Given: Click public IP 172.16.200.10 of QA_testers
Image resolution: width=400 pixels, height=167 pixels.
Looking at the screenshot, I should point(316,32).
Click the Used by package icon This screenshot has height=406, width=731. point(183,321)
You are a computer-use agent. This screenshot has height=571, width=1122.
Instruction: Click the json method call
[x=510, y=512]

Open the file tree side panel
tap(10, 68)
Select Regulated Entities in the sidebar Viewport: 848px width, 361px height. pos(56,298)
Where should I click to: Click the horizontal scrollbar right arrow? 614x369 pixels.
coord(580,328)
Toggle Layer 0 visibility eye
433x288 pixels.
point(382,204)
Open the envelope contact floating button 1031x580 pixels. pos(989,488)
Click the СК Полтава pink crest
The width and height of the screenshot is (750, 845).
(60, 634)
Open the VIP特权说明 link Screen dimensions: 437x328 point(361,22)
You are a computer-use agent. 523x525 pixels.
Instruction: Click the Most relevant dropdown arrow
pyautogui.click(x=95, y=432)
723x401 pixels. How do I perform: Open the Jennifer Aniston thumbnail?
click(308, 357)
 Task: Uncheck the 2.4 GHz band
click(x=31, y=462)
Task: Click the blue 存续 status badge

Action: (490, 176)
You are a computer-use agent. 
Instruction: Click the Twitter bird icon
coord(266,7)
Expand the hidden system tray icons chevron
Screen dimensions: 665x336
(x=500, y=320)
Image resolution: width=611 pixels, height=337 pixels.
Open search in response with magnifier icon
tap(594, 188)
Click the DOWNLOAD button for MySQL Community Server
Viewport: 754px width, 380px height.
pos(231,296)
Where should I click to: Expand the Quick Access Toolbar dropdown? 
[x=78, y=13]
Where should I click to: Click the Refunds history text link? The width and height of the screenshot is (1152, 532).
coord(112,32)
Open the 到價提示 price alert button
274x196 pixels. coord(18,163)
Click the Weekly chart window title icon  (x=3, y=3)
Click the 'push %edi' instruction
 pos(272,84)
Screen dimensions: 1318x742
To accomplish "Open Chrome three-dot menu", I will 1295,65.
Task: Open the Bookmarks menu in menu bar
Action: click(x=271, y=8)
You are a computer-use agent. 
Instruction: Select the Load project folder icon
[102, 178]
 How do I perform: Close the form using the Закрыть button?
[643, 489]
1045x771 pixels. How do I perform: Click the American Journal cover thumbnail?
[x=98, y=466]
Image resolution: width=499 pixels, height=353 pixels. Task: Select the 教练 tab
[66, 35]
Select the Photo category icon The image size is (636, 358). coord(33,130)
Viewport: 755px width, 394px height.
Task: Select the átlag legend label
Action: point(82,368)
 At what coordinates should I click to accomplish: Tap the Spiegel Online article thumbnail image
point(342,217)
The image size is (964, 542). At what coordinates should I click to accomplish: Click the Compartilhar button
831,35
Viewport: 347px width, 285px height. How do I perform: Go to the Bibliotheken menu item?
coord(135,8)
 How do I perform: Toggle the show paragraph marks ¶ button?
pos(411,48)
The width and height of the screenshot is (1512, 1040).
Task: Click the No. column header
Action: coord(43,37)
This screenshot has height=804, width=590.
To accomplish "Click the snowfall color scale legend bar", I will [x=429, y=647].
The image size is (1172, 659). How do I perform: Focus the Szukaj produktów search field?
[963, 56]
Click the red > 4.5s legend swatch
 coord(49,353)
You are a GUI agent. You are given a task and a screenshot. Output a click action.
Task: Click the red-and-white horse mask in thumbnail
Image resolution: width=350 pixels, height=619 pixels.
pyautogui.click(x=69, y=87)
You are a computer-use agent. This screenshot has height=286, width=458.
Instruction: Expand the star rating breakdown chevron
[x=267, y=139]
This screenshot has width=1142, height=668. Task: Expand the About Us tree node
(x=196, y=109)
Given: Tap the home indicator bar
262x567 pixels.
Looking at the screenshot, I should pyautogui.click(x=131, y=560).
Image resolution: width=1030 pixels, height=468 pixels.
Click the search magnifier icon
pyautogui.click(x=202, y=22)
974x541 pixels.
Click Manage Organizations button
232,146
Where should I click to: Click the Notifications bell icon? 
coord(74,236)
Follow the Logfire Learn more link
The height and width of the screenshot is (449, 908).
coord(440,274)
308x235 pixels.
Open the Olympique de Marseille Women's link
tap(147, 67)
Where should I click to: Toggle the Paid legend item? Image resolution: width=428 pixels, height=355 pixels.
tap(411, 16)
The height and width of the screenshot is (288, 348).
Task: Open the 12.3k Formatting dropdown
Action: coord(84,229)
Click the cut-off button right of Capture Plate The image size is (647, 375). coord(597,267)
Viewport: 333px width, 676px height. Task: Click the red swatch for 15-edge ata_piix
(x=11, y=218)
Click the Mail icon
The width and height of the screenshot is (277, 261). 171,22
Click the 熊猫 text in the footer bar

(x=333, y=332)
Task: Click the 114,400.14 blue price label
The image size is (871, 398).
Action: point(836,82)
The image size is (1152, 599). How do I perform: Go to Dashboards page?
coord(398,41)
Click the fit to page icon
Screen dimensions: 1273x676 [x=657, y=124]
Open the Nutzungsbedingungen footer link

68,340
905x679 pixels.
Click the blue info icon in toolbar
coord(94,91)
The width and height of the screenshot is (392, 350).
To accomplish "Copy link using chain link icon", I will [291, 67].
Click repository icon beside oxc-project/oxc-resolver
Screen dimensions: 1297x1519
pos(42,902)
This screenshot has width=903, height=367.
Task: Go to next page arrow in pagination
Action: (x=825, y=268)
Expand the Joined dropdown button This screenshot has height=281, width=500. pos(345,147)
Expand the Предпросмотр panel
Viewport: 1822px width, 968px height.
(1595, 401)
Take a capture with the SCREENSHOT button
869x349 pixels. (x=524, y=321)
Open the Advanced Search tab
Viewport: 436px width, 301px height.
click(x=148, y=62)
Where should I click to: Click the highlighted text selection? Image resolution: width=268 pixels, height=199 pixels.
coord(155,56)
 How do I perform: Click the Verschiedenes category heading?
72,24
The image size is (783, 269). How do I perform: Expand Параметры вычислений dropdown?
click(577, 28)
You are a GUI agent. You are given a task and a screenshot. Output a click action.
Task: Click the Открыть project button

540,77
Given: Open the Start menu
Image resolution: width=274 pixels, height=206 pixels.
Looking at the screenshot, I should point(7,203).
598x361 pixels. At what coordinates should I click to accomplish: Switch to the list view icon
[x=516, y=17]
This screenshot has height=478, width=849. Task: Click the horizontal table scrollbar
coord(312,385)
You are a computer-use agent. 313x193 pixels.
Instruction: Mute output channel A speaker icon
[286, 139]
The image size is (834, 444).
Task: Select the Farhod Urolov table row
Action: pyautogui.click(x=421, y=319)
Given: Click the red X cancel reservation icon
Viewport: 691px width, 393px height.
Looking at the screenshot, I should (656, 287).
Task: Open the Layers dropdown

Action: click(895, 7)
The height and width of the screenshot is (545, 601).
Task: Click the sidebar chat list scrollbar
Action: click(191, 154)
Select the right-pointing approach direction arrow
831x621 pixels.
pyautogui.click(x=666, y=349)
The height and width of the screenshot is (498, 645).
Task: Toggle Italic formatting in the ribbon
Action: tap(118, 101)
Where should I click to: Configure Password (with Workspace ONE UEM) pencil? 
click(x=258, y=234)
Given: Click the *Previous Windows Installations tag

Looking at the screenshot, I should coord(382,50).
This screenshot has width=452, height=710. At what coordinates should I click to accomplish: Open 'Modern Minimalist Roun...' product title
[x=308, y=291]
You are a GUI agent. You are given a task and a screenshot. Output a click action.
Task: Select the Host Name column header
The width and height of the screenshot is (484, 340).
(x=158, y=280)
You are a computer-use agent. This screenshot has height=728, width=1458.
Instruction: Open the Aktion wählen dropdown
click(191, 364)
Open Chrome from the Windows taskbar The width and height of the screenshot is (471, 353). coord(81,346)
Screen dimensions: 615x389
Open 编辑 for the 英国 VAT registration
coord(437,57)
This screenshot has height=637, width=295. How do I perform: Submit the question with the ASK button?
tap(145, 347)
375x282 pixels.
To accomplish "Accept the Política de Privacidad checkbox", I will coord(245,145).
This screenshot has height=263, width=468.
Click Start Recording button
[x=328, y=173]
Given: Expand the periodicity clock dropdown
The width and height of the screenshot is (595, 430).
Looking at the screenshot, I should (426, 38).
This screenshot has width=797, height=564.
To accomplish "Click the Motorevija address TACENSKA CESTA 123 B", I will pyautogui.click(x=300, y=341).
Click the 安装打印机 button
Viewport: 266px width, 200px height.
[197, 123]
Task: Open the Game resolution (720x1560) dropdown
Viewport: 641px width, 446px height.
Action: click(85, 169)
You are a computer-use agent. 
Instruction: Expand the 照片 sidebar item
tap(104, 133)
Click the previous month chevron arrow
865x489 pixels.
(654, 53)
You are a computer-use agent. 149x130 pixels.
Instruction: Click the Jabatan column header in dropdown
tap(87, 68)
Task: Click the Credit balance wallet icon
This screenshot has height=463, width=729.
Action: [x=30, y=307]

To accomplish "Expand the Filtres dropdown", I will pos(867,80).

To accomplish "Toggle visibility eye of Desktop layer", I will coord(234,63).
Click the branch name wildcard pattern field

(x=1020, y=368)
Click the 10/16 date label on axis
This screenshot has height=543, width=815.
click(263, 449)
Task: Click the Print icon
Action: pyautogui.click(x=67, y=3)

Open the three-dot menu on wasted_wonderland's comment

## EXERCISE OBJECTIVE
Please copy each line of the material that has the string "computer" somewhere in it.

## OUTPUT OF THE TASK
You are a computer-use agent. This screenshot has height=571, width=1122.
You are a computer-use agent. 523x525 pixels.
You are a computer-use agent. 
You are a computer-use agent. 
You are a computer-use agent. This screenshot has height=286, width=458.
You are a computer-use agent. 313x193 pixels.
You are a computer-use agent. This screenshot has height=728, width=1458.
You are a computer-use agent. 
You are a computer-use agent. 149x130 pixels.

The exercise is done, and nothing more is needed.